Influenza viruses belong to the Orthomyxoviridae family. They are pathogenic to humans, some other mammals and many birds. In humans and mammals the virus infects upper respiratory tract, while in birds the infection affects mainly the bowel. These viruses are characterized by high variability and a wide range of hosts. Influenza periodically causes epidemics and pandemics. The severity and nature of the disease varies depending on virus strain.

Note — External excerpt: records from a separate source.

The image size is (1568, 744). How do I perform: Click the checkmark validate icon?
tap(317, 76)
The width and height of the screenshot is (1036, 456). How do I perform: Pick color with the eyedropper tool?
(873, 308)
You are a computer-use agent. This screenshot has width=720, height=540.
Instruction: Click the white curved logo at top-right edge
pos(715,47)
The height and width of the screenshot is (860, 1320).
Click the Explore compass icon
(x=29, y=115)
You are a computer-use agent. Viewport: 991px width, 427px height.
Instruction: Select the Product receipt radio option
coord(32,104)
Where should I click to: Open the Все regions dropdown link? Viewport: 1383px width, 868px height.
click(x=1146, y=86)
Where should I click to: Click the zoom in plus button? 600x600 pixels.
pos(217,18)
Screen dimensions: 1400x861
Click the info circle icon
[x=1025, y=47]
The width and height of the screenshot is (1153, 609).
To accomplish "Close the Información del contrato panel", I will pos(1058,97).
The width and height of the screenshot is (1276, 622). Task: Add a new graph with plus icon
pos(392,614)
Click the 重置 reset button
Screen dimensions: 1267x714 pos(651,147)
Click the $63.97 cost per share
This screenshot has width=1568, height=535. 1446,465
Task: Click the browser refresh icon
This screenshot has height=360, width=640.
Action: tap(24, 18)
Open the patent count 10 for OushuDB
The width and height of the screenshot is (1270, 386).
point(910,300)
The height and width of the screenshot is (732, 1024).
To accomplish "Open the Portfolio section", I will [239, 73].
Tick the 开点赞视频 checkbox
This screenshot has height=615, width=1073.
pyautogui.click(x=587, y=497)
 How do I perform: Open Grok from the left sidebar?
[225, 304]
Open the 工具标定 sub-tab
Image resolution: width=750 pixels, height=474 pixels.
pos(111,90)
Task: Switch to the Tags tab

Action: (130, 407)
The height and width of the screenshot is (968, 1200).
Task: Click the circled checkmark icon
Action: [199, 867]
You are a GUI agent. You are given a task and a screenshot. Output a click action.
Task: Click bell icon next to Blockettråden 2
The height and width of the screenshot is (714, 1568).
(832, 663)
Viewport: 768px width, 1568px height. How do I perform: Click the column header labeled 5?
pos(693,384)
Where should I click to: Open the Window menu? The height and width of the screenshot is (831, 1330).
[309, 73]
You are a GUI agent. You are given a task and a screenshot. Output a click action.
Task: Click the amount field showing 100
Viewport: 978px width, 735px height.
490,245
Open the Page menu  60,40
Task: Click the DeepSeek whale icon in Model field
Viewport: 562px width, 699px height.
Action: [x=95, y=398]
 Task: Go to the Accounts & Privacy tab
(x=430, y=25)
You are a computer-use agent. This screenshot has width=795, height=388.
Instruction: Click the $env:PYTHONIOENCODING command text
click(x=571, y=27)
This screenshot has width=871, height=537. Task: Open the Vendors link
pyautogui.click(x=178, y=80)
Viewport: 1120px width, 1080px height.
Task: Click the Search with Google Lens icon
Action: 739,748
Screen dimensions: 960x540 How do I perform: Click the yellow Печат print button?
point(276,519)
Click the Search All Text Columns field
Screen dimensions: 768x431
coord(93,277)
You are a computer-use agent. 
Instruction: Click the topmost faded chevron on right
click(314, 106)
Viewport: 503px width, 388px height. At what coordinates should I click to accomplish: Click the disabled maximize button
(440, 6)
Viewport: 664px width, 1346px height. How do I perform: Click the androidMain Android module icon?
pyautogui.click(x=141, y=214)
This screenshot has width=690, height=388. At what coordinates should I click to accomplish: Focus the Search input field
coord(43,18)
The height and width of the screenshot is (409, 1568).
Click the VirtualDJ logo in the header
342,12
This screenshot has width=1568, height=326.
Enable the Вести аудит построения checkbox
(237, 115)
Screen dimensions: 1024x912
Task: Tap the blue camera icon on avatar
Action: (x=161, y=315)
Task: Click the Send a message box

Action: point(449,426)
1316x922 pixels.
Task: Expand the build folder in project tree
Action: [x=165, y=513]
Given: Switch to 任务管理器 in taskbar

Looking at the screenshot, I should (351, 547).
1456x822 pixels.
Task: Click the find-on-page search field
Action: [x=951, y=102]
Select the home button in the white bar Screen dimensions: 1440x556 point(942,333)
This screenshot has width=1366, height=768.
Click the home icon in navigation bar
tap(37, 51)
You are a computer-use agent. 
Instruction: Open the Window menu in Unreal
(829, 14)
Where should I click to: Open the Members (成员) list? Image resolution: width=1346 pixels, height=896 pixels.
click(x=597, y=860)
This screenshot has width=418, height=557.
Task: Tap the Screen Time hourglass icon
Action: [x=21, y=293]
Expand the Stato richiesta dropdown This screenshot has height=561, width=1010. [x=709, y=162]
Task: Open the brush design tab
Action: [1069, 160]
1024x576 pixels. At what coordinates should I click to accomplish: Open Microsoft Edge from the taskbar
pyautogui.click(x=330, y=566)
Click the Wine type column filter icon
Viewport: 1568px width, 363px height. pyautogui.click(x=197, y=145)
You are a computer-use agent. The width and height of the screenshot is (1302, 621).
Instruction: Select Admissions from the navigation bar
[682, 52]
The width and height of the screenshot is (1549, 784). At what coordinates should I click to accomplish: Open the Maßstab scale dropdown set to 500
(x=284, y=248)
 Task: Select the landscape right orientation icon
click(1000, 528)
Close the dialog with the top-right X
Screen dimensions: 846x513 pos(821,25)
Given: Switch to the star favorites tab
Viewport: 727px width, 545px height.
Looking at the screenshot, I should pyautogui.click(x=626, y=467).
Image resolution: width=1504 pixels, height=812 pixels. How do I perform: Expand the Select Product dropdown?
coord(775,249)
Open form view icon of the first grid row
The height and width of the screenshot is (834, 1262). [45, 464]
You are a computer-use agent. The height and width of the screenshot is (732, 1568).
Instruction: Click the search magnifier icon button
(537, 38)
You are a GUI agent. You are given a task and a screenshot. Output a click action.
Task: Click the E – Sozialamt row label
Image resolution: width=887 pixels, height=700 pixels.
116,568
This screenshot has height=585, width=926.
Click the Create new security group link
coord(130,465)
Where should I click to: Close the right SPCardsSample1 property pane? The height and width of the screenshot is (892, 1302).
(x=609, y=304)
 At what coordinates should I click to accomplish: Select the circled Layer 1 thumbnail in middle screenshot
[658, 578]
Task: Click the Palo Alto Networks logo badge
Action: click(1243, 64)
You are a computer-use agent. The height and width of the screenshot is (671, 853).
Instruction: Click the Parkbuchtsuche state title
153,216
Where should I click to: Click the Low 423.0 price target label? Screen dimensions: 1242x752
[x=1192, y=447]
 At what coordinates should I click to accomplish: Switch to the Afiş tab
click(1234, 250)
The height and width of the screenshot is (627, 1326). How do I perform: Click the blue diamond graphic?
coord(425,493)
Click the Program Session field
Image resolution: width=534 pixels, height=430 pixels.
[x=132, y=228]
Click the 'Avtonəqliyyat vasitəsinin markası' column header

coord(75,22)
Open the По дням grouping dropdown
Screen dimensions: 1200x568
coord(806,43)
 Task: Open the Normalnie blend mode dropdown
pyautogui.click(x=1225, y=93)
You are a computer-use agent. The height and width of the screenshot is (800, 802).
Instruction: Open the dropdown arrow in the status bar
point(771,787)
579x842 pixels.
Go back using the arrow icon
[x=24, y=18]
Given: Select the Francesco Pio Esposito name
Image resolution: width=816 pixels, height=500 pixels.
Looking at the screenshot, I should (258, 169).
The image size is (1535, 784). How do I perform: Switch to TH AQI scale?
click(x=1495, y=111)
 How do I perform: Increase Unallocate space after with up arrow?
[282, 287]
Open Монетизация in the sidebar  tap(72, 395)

The influenza virions are pleomorphic but the most prevalent shape is spherical. The diameters of the virions range from 80 to 170 nm [1]. Particles are covered with lipid membrane which is comprised from the host cell membrane. It includes proteins — hemagglutinin (HA) and neuraminidase (NA). To date, 16 HA (H1-H16) and 9 NA (N1-N9) subtypes have been identified. These proteins facilitate binding of the virus to host cell receptors, subsequent endosomal fusion and viral release from the cells [2]. The membrane also contains M2-protein channels which play a critical role in the early phase of infection leading to the uncoating and release of viral RNP [3].

Most cases of influenza in the United States and Europe in autumn 2009 was caused by a swine virus subtype A/H1N1. This variant of influenza virus is characterized by approximately the same virulence and pathogenicity, as seasonal strains. The seasonal human influenza virus also continues to circulate and cause disease. At the present time it is not completely clear what mutations allowed the swine flu to infect humans. Swine subtype A/H1N1 is resistant to remantadin but sensitive to oseltamivir (Tamiflu) [4].